Sunday, October 30, 2011

Coroner's Report

 
Polly's account of the karate school kids is interrupted by the telephone. She picks up on the first ring and barely gives the medical examiner time to speak before she passes the call to Brody, who, cradling the receiver on his shoulder, acknowledges it with a terse interrogative 'yeah'. He then aligns the report in the typewriter and types the words SHARK ATTACK as the Probable Cause of Death. The scene is lifted directly from the novel, but dispenses with a conversation between the coroner and the police chief that implies a cordial relationship between the two men. In the film the medical examiner is virtually silent - speaking only when directed by the Mayor and voicing opinions that have been foisted on him. Behind his thick-framed Henry Kissinger glasses, the expression on his face shifts as easily as his conscience.

The brief close up of the report in the typewriter tells us that the victim of the attack was a student and that the time of death was estimated at 11.50 p.m. The date is given as 7-1-74, which will prove to be a continuity error in the movie's time line when the second shark victim is attacked on the twenty ninth of June. More immediately noticeable, however, is a spelling mistake: the word coroner has been typed out twice as corner. Unlike the typos in Jack Torrance's manuscript, this is unlikely to be a subtle indication of character, but simply poor spelling from the movie's props department. The report is in any case destined to be thrown away - or amended, as the medical examiner puts it - and the document Hooper consults in the mortuary scene gives 'probable boating accident' as the cause of death.

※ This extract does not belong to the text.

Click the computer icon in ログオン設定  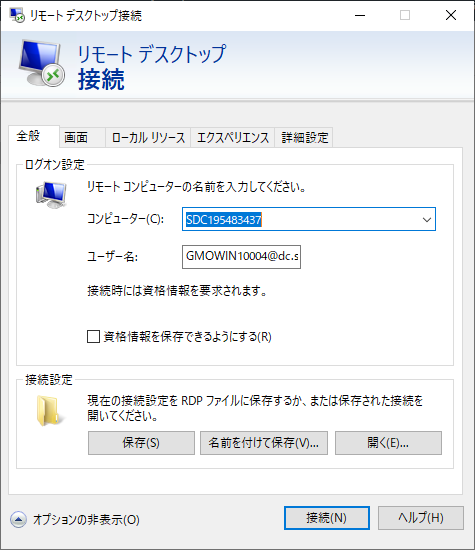coord(51,195)
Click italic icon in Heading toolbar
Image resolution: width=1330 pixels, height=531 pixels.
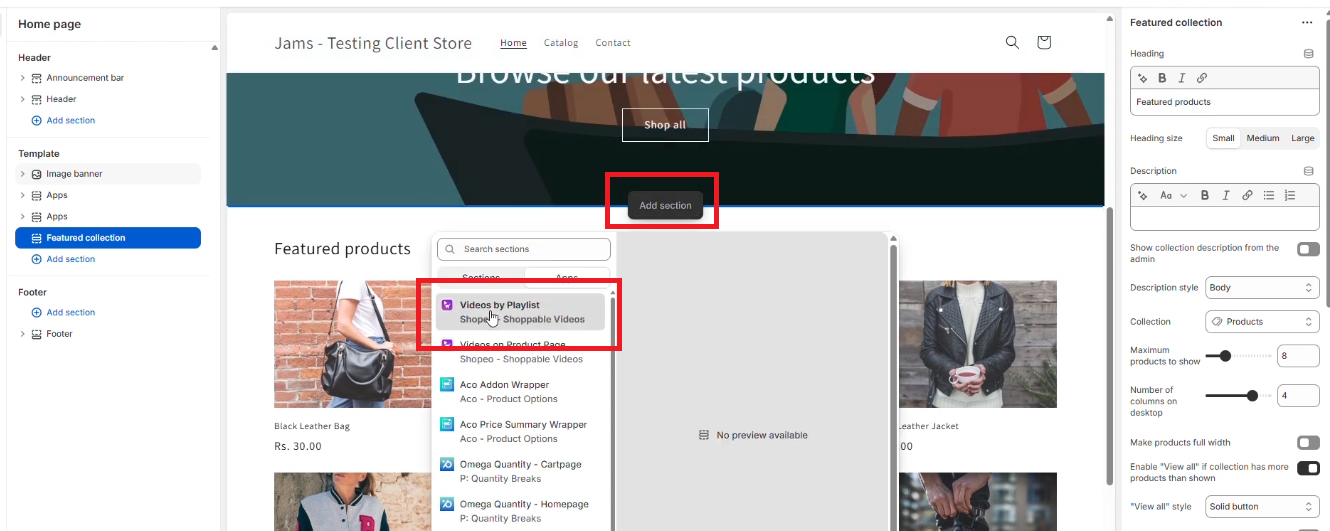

Polly tries to reassert her position by setting the morning's agenda, but Brody, rising from his desk, interrupts her with a request for 'a list of all the water activities that the city fathers are planning today.' The reference suggests a government of benign patronage and benevolent wisdom and, when the authorities gather to announce the temporary beach closure, it's no surprise that they are made up exclusively of men. In Jaws women are relegated to supporting roles - the caring mother in Ellen Brody, or the grieving one in Mrs Kintner.

As Brody leaves his office, the camera tracks back and then pans with him as he heads for the exit, executing a reverse of the shot that opened the scene. With the exception of the cutaway to show the police report, the whole scene has in fact been filmed in a single take. Brody asks Hendricks about the beach closed signs. The deputy's bewildered response ('We never had any.') prefigures Meadows's comment ('We never had that kind of trouble in these waters.') on the ferry.

Brody pulls on his windcheater and, dodging an elderly resident who has come to complain about illegal parking, makes for the exit. There is a curious detail of wardrobe that is never explained: over his right shoulder Brody is wearing what looks like an orange towel, just as he had in the earlier scenes at home. He pulls his jacket on over it, but this time there is no wife to pull it teasingly from him. It has, at any rate, disappeared by the time he emerges onto the street in the next scene. If there is any reason for this piece of wardrobe, it is never given, and one can only speculate that his character is such a bundle of neuroses that he requires the comfort of a security blanket.